Problem requirements:
Please copy each line in the records below that contains the string "computer".

(Dataset records)

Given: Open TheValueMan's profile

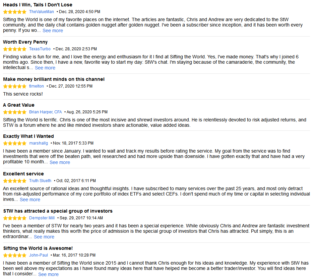Looking at the screenshot, I should click(42, 12).
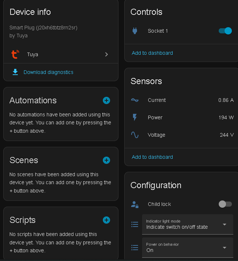Click Download diagnostics link
The width and height of the screenshot is (238, 261).
coord(48,72)
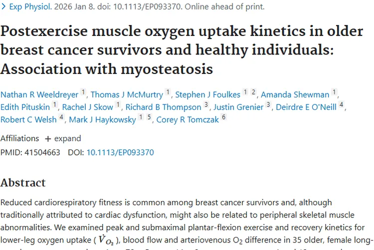Select author Justin Grenier
Screen dimensions: 374x250
pos(238,107)
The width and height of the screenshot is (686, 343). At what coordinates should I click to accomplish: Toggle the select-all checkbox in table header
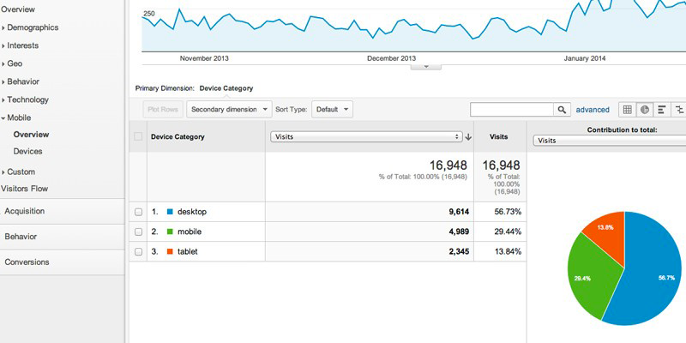point(139,136)
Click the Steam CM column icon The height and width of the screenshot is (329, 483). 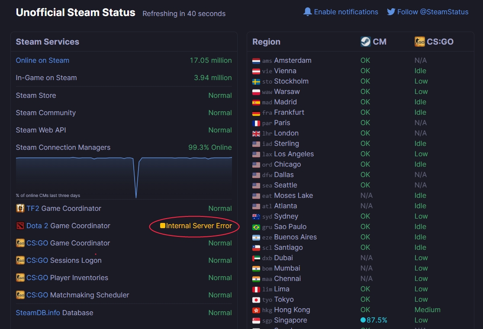(x=365, y=42)

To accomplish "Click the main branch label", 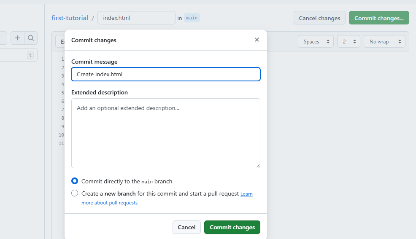I will click(x=192, y=18).

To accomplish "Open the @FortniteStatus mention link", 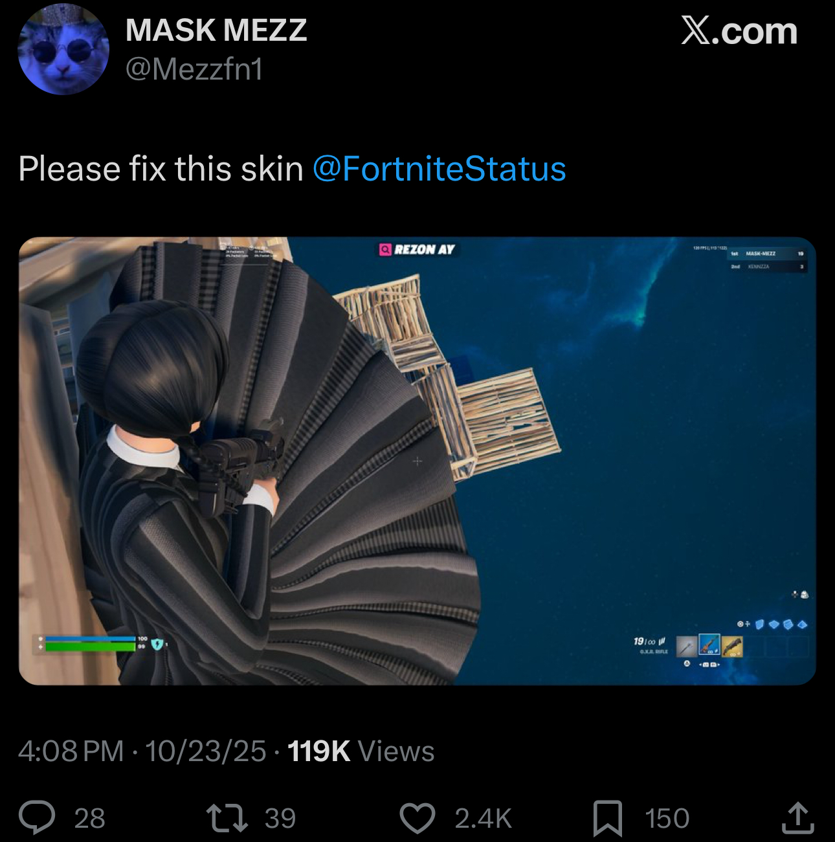I will pos(440,169).
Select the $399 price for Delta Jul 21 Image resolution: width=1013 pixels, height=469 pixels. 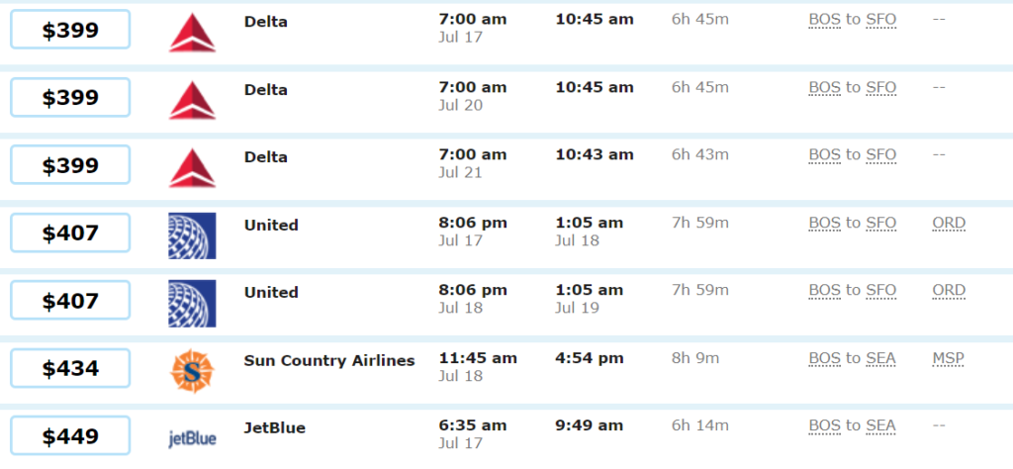coord(70,165)
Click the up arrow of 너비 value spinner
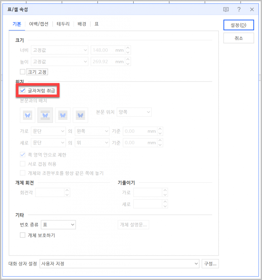Viewport: 262px width, 280px height. [x=128, y=48]
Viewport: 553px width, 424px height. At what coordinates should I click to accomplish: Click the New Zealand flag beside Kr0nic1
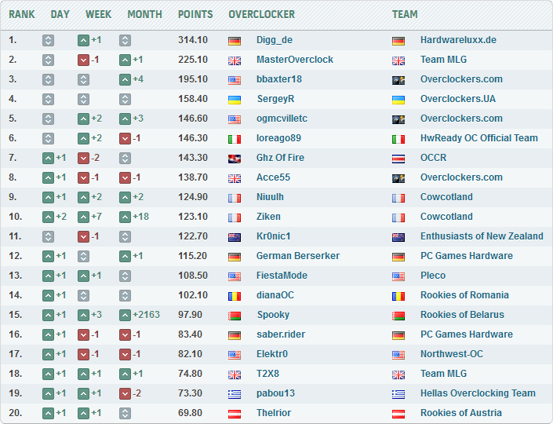tap(235, 236)
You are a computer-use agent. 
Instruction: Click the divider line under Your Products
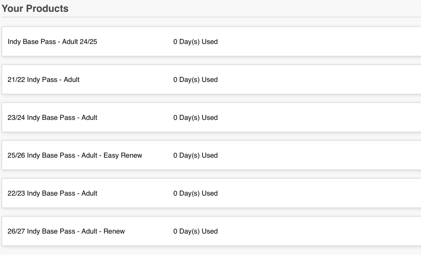(211, 17)
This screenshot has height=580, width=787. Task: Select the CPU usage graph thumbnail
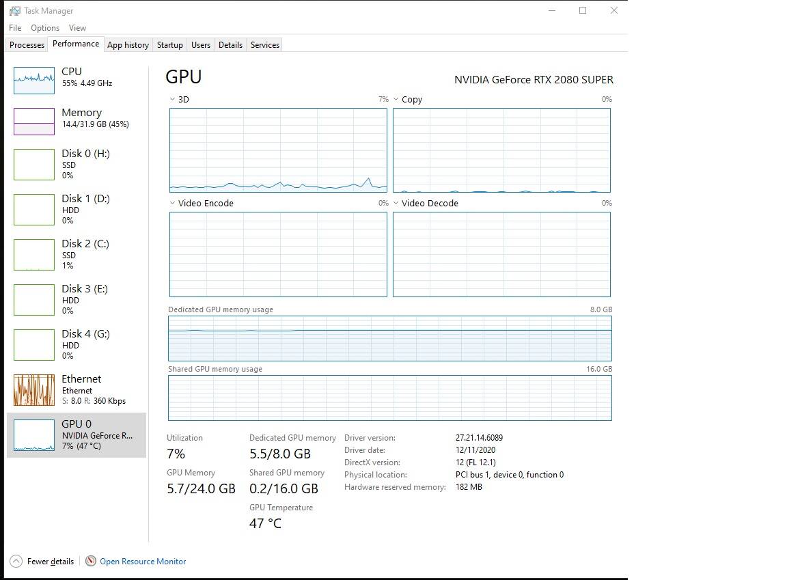(x=34, y=81)
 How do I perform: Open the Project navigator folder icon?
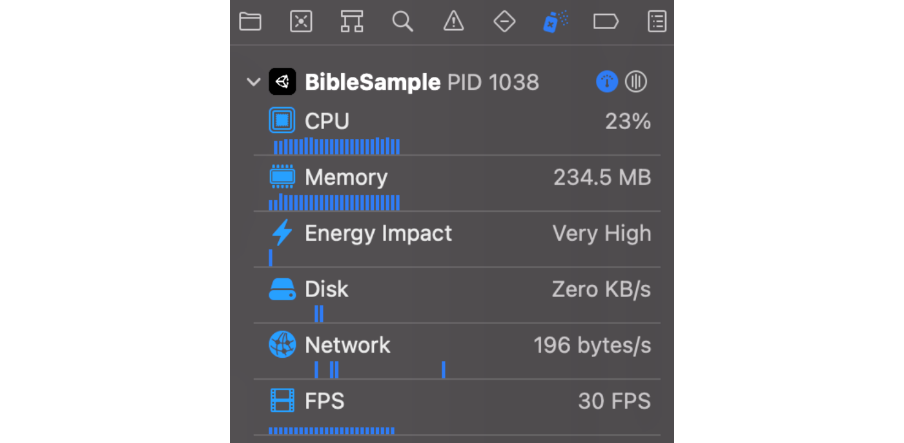[250, 21]
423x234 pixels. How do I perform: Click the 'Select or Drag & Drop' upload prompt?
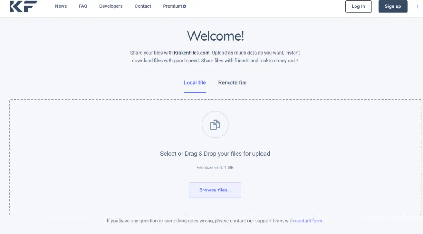click(215, 154)
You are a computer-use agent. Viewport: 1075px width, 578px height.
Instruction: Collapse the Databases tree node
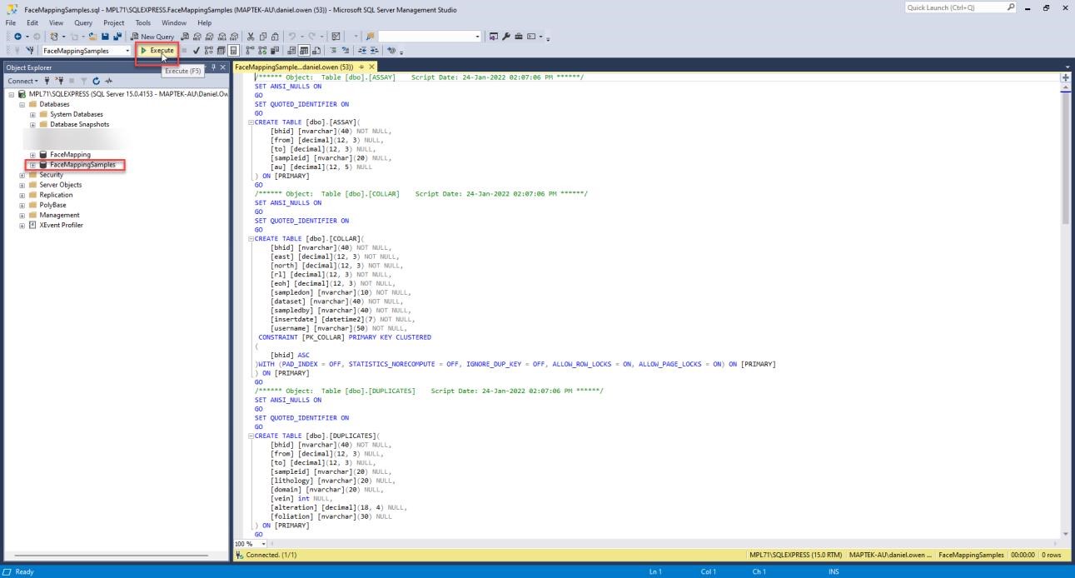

Task output:
You are a computer-use agent. 
You are a computer-use agent. Viewport: 1075px width, 578px height.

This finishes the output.